There is no such thing as life; there is only what is going on for you right now. This moment for you right now has absolutely no meeting point with life. The two things never join. Life, though it is complete and perfect, is just an idea, a theory, a story. This moment for you right now is none of those things…it is only ever incomplete, for how can reality be complete?
We love death because it is complete and, like life, is just a story. In a way, we have a permanent death wish, longing for this moment to die and merge with our story of life. But this moment for you right now has no home, no family, no resting place. You’ll never find a trace of confirmation of anything here, only ever the bracing chill of the real.
4 thoughts on “Death Wish”
I don’t agree with this one, sorry: “This moment for you right now has absolutely no meeting point with life. The two things never join.”
I sometimes meet life in the moment. And then the moment is as complete as it could ever be.
Thanks so much for writing; really appreciate it. I’ll explain a little about the background of this passage in case it’s of interest….would love to get your response. Whenever I write anything, it is intensely real for me at that moment. Sometimes I’ll look at it later on and feel no connection with it at all…but in this case, I can remember the sense of it.
For this passage, I was trying to communicate that the only thing that is real is this moment. So real, in fact, that everything else I might consider to be “life” is just an afterthought, a memory or conceptual superstructure. So, the feeling was something like the idea of “oil and water”, never really being of the same substance. The only substance I ever really know directly is this moment.
The idea behind the “death wish” was that I have noticed within myself a yearning to find completeness in life, to dissolve into an ocean greater than myself. This is beautiful but it can sometimes lead to overlooking the moment right now and subtly denying it, wishing it be gone so that some imaginary “true life” can take over.

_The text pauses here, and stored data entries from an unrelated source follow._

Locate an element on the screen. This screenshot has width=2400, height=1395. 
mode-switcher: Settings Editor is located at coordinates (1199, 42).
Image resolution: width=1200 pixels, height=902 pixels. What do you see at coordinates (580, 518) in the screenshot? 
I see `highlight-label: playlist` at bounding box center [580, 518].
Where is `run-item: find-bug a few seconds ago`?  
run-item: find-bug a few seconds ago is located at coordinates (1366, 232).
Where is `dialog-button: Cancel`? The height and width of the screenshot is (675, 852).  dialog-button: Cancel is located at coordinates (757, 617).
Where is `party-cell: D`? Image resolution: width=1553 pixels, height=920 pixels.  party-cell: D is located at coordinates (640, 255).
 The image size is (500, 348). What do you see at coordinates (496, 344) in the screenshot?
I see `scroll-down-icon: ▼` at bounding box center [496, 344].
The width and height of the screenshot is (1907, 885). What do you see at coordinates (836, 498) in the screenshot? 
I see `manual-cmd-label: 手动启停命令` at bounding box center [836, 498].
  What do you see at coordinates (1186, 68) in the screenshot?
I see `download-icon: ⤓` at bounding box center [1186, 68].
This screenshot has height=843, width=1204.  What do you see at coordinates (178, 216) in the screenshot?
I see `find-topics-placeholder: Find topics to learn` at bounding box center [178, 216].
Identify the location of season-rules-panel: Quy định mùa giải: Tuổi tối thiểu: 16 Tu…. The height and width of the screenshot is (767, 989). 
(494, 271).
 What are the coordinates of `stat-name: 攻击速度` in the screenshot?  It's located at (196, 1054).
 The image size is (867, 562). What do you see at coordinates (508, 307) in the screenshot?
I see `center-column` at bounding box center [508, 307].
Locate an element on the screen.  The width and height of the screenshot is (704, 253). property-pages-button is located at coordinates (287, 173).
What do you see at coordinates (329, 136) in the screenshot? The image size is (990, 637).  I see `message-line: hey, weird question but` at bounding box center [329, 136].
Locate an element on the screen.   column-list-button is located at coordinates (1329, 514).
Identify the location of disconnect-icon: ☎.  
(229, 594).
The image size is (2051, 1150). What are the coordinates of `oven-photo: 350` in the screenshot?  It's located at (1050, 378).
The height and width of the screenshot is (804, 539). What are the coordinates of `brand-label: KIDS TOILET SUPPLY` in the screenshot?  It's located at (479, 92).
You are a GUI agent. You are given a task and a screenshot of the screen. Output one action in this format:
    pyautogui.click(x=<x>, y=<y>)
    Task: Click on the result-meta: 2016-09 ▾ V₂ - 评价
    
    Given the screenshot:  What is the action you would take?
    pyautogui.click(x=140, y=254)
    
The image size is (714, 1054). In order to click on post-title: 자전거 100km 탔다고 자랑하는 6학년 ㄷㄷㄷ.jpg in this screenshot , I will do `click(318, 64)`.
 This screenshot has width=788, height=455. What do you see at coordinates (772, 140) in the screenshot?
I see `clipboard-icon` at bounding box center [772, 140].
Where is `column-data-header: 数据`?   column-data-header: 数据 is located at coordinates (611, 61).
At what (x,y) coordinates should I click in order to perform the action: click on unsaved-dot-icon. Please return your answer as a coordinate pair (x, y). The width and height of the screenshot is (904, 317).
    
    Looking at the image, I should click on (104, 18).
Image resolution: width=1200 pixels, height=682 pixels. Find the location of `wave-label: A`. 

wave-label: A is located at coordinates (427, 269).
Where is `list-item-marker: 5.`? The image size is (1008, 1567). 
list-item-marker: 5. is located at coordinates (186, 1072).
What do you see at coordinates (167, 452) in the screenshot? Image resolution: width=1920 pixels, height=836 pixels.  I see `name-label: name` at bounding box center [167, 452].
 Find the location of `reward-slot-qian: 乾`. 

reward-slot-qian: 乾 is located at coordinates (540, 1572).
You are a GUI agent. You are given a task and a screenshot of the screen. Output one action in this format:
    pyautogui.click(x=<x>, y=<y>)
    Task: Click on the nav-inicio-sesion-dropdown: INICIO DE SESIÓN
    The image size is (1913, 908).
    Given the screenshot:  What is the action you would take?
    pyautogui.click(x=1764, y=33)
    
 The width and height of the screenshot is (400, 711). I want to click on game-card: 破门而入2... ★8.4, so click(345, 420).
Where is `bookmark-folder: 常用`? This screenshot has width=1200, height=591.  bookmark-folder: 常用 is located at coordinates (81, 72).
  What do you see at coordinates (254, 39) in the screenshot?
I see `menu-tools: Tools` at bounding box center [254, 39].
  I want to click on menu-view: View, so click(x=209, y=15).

Thanks again so much for writing…..we’re all looking at the same thing, living the same life.
The only thing anyone ever really knows directly is this moment.(“The only substance I ever really know directly is this moment”)
So for me it is like this: this moment=life. And what (I think) you define as “life” are the reflections to that moment. As you so rightly say it: the afterthought.
Or: the story you make of it afterwards, your story.
So it’s basically a word-game. What do you define as “life”?
I understand the feel of incompatibility (is that the right word? I used a very old dictionary.) between the two. Either you are “in the moment” or you are “in your story”. Not possible to unite the two, like oil and water.
About the “death wish”:
To me the experience of dissolving into an ocean greater than myself, only happened when I lost myself in the moment. F.e. while painting, or enjoy watching my grandchild playing.
I don’t know if it is possible to strive for such an experience, it just happens I suppose.
Thanks for replying, I hope you understand my english, I’m not a native english speaker, forgive me my mistakes.
Yes, I agree with everything you say. It’s entirely a question of how we’re using the words, particularly the words “moment” and “life”. And I should say too that for me in my writing at the moment, I’m really stretching the words I’m using to an extreme point, trying to point to something that we all share as common experience.
So when I say “there is no such thing as life”, I am taking a risk really as there are so many ways in which that statement could be argued against. I could also say “there is only life”…..and completely contradict myself!
Like I say, this is just about expressing and trying things out. The facts are as they are…there is nothing moving closer or further away. For me, “confusion and clarity” have become best friends…..one is not better than the other; in a way, it’s all true (in a way).
Thanks again so much for writing…please add your thoughts to any of the posts whenever you feel like it….always welcome.